In Conclusion: It May not be Easy, But It’s Not Impossible

Due to many of the factors alluded to above, such as having to reckon with unpredictable macro phenomena, the difficulty in precisely determining a security’s “intrinsic value” and more, investing has often been referred to as being part science and part art. Books have been written titled “The ART of Investing” because in the end, every investment decision is ultimately an EVALUATION. Although most investment approaches are organized, logical and systematic, the end product, the purchase decision, can never have as much certainty attached to its outcome as would a mathematical proof. Hence, Buffett’s observation that valuation (the intrinsic value of a security) is an APPROXIMATION and his advice that the investor should stay well within his “circle of competence” and be aware of what is and isn’t knowable enough when contemplating any company’s future business prospects. It is INDEED a humbling business.

At Vontobel we are not without tools in our arsenal to help us navigate the often clouded and uncertain investment terrain, which includes the many realities and inherent challenges we have outlined above. We believe we have a SENSIBLE investment paradigm, heavily influenced by our many trips to Omaha over the years. Our approach seeks out better quality, more predictable businesses with strong financials, which gives us a reasonable shot at knowing what a company will look like beyond today. We don’t try to fool ourselves into thinking that we can make forecasts that last for an entire business lifetime, but for at least the next five years of our investment horizon.

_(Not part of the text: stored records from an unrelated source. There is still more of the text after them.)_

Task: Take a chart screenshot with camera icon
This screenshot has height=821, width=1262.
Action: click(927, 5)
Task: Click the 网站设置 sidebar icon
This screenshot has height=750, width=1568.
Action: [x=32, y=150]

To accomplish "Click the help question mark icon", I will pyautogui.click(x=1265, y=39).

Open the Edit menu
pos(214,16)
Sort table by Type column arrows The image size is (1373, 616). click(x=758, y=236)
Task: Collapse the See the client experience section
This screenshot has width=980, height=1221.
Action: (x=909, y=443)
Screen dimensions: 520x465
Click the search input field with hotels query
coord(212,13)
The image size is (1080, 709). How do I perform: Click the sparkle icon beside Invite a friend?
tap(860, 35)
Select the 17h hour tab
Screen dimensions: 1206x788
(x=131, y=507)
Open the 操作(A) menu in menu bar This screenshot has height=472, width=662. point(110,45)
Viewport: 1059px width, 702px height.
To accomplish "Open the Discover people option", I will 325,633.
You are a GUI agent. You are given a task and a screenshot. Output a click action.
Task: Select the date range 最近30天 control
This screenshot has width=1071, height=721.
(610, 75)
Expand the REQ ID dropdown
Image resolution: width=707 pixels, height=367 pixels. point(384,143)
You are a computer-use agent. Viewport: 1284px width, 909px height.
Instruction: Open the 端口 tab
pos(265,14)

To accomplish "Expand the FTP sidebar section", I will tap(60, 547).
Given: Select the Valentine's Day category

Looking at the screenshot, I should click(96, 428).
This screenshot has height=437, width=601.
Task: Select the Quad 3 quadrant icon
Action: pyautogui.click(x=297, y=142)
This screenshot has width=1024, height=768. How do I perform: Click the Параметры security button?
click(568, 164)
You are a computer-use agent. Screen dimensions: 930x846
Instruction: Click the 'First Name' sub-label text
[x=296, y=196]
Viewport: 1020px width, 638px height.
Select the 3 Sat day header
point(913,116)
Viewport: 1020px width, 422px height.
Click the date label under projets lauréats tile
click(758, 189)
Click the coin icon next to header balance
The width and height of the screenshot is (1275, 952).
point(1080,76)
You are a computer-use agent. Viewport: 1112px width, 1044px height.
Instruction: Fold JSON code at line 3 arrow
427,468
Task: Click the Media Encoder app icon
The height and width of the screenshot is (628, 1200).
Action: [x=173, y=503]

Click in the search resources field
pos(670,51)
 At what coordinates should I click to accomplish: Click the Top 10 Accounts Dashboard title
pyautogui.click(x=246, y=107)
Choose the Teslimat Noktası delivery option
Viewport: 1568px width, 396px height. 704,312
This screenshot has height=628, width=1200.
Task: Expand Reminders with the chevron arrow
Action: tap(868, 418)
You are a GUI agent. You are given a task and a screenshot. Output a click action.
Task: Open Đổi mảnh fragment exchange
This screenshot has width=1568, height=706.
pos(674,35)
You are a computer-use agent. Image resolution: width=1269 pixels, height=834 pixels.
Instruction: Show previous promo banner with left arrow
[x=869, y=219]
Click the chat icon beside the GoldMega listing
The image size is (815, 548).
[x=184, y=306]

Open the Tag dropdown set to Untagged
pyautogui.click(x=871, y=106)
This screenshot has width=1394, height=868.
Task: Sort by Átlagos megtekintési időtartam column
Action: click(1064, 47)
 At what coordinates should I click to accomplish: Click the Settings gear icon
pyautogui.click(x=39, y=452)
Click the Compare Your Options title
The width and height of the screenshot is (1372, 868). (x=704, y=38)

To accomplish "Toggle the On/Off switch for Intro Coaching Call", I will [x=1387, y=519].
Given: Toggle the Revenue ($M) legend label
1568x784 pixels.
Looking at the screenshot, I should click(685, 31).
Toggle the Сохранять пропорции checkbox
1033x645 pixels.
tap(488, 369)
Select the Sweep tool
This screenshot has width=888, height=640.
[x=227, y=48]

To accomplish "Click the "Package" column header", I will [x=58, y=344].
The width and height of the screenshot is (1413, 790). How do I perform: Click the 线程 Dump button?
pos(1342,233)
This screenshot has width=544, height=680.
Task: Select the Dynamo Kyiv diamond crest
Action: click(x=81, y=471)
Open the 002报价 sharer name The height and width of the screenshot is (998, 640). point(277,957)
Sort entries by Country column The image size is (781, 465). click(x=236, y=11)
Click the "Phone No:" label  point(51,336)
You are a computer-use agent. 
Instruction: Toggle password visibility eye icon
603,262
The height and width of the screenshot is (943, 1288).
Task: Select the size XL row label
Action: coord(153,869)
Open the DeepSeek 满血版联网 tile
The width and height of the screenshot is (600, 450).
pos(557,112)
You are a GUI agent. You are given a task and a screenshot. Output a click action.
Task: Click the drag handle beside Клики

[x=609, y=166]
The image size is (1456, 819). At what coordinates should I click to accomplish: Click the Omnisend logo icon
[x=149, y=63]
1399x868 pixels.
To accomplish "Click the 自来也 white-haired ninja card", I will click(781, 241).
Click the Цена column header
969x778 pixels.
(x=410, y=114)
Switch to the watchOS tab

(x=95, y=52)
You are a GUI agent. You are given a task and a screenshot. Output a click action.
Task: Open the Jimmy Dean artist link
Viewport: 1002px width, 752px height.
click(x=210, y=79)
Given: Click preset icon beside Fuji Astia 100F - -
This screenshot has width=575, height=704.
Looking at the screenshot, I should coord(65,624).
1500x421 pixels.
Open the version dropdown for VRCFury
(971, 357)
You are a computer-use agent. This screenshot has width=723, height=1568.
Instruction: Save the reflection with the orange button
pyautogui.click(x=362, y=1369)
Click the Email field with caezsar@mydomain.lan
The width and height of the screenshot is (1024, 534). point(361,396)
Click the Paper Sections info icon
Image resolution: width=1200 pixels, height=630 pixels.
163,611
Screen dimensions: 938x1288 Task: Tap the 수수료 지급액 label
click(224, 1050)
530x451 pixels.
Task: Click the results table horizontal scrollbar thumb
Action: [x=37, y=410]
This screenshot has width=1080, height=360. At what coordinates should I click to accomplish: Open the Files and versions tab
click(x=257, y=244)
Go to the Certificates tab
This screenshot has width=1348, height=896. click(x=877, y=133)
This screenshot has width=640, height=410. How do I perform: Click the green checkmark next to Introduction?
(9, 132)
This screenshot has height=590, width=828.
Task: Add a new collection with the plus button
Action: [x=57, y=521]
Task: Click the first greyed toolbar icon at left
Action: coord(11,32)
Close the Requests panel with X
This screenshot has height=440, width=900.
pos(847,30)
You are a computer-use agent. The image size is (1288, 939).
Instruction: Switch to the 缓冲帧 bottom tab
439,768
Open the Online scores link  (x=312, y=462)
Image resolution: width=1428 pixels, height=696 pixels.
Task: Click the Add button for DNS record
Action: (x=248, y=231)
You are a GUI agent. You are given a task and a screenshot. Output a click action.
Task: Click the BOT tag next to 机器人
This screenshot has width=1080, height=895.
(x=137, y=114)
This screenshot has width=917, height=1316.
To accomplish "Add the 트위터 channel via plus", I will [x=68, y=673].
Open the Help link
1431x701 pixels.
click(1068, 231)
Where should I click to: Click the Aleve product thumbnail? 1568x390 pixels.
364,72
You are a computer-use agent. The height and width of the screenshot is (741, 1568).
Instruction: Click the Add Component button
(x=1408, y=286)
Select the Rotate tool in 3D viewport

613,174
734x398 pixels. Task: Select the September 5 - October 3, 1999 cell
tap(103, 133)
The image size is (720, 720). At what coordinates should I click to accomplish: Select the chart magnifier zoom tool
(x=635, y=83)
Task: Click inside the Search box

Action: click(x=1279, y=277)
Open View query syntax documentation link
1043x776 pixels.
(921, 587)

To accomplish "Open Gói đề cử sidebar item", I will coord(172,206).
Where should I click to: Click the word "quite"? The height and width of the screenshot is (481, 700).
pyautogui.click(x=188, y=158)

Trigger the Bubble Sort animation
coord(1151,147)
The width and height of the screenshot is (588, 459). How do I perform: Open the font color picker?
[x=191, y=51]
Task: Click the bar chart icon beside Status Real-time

To protect us against some of the possible negative unknowns that may arise along the way, we employ a conservative method in computing the fair values of our stocks, such as using a discount rate well above the market rate when doing our present value calculations. (In contrast, some of today’s most aggressive equity investors seem willing to assume that today’s extremely low levels of interest rates will persist indefinitely into the future, thus rationalizing what, in fact, could be high levels of current valuation. In doing so, they also appear willing to make the furthest reaching predictions that fixed income managers struggle to navigate about a completely unknowable future interest rate and inflation environment).

We have a large team of tenured analysts and portfolio managers with many years of experience in the business. And in this business, because each investment outcome is probabilistic, an evaluation, the EXPERIENCE that comes from looking at thousands of prior “case studies” over the years, matters a lot. We are also a global team, capable of analyzing and comparing similar industries across borders. So while fully agreeing with Mr. Munger that solid investment analysis is not easy, it is not impossible, and armed with some of the tools described above, we believe that we have a good chance to help add value by doing that which is POSSIBLE.